Your objective:
Nothing but the line containing "Screen dimensions: 1568x780" and the lines that follow it to the end of the material below should appear in the answer, each copied exactly.

*** Opening Provided data ***

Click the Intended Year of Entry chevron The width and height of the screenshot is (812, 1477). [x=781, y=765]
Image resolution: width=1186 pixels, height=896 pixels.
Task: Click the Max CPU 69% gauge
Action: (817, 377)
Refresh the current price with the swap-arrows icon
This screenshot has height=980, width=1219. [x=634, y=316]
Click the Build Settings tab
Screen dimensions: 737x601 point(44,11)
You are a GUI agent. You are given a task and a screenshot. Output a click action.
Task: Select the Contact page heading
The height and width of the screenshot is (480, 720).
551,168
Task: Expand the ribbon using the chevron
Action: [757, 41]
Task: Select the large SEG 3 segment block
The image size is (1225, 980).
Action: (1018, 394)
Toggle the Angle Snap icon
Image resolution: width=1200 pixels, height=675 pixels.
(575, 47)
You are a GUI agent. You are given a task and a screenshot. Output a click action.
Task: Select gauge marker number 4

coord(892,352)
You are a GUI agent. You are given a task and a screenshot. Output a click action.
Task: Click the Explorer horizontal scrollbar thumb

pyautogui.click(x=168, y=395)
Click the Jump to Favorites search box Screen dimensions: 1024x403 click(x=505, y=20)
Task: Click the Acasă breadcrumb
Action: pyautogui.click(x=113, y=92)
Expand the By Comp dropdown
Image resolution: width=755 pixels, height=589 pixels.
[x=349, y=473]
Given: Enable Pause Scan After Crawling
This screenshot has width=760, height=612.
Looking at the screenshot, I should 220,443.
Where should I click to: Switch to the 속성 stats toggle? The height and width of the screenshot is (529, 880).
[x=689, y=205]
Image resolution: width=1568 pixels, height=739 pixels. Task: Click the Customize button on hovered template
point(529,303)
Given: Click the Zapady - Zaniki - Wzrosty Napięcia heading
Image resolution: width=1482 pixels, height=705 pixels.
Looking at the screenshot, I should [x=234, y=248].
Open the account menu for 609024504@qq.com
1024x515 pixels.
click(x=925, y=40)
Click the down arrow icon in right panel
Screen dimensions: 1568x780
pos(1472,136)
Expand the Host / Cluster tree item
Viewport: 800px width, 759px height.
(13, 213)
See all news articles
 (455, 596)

*** Closing Provided data ***

Exercise response:
Screen dimensions: 1568x780
pos(1472,136)
Expand the Host / Cluster tree item
Viewport: 800px width, 759px height.
(13, 213)
See all news articles
 (455, 596)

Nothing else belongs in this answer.